Click here to read more...

Thursday, May 22, 2008

Almost Famous

Down the drain

A few months after we left Africa, a blogger from Spain who maintains a popular site where he collects bits of information about interesting and strange places and events wrote an article about the adrenaline-junkies messing around in Devil’s Pool, the natural swimming pool at the edge of Victoria Falls, which we had visited in September. He assembled a few photos and videos off the internet and linked them to the original sources. Within days, my flickr picture set on Victoria Falls was getting thousands of views. I tracked the clicks back to the referring site, to find out to whom I owed this unexpected surge in interest – for once the view count of my travel pictures of exotic places was surpassing that of my older photos of drunk girls kissing in dark and noisy clubs.

Rich and famous... and beautiful!

By April, the story was making the rounds on the internet and a few news agencies caught wind of it. Devil’s Pool hasn’t been discovered yesterday; in fact tourists have been going there for a quick adrenaline-loaded swim for decades. But it looks like every generation needs to be reminded of the same things over and over. There’s just too much information floating around for us to be aware of; knowledge that isn’t in your face daily (and even that) is forgotten fast – how else would you explain the avalanche of movie remakes these days? Hollywood began by reissuing and updating movies from the forties, which were understandably unknown to most of the population currently living on Earth, but with each revamping project they are getting closer and closer the movies of our times – money-making entertainment machine has married attention-deficit disorder and their children are the placebo soothing pills of our anxieties. Soon they’ll be remaking next year’s movies today… but I digress…

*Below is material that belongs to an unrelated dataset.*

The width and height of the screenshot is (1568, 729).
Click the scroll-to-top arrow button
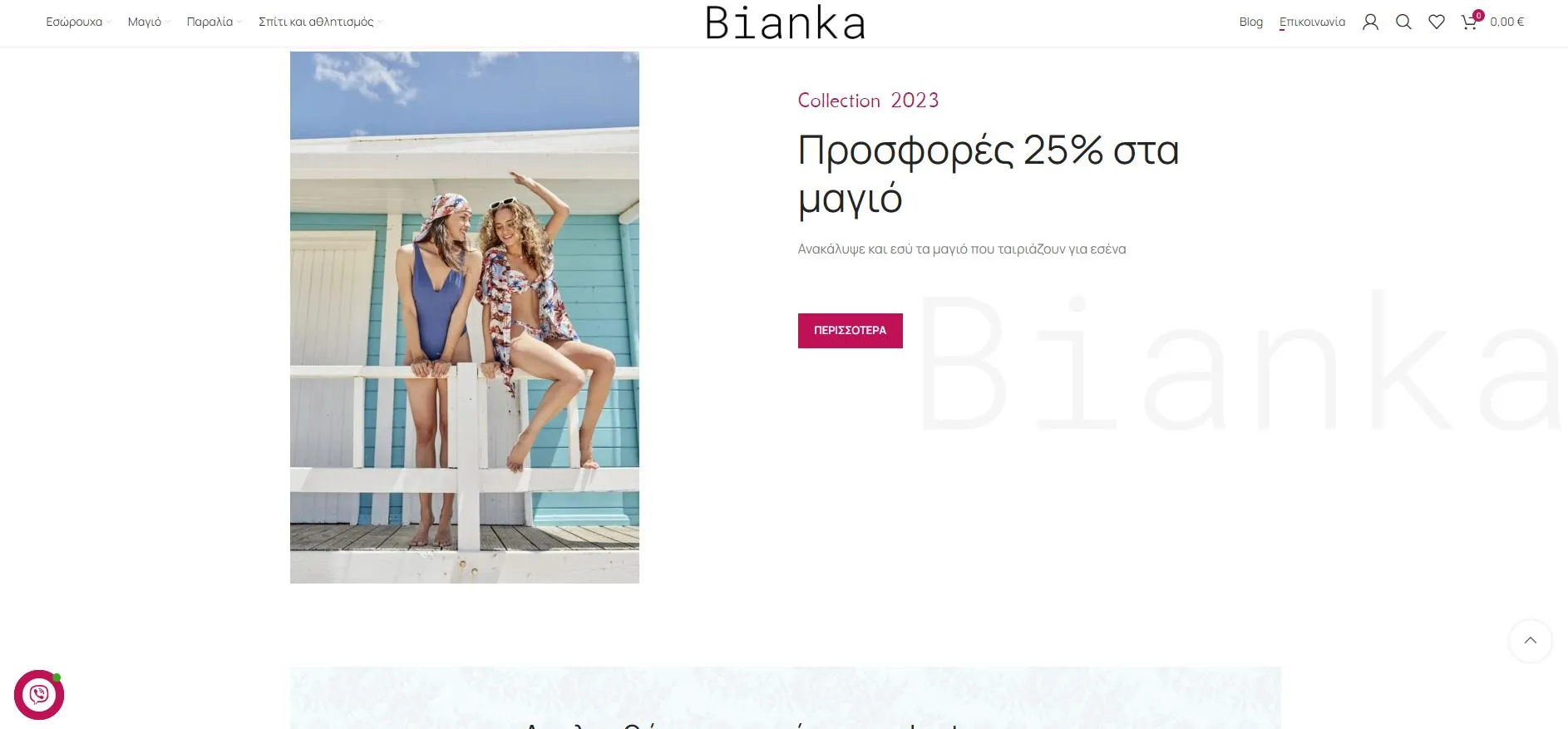[1530, 640]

A British online news agency contacted me on flickr and asked for permission to use my pictures – in exchange for publishing credit and compensation. I gladly agreed – who doesn’t want to be famous on the internet? – and they wrote a short article that appeared in the online versions of a few British newspapers. The reporter asked me for some quotes about my experience, which he wanted to use in the article. Among others, here’s what I said; this quote was reproduced without much journalistic adjustment:

“Being in Devil's pool is a serious adrenaline rush for the first few minutes. If you jump (you can also get in gently) it adds up to the excitement. The thought that you may get sucked away from the relatively calm waters of the pool and down the foamy hell into the pit makes you giddy with apprehension - although you have to stray far out quite a bit for that to happen. It's great fun - some people enjoy it quietly, swimming, looking, thinking, while others keep screaming to no end.”

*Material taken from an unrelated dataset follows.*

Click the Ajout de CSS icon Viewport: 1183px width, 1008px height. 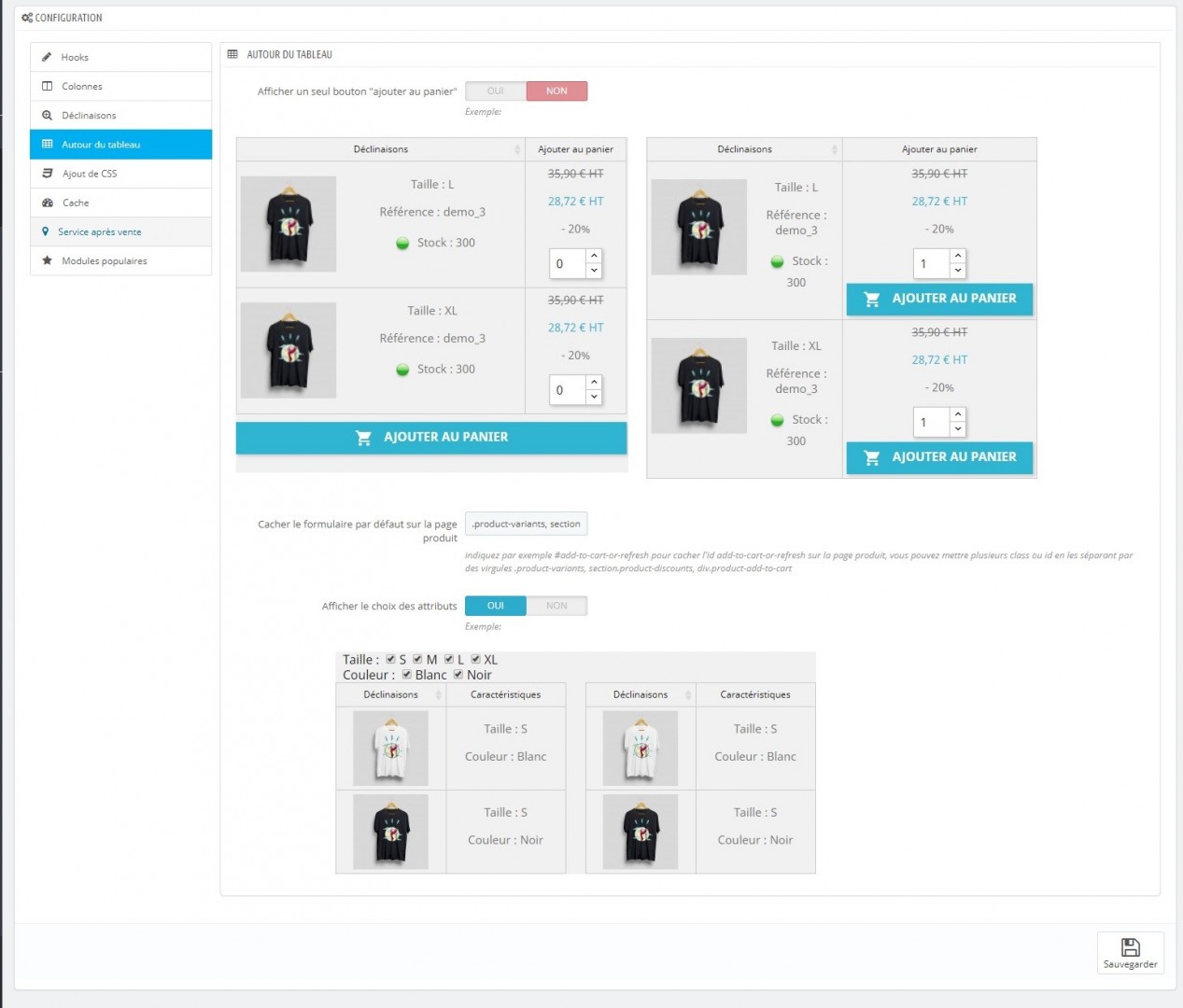48,174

I also told the reporter that we chose to go swimming in Devil’s Pool instead of trying bungee jumping because there would be plenty of opportunities for bungee in other places, but swimming at the edge of a 360-feet waterfall is not something you can do anywhere and anytime. That was quoted as “[…] said it was better than bungee jumping”. Well, damn you reporters! I have never jumped anyway, so I wouldn’t know.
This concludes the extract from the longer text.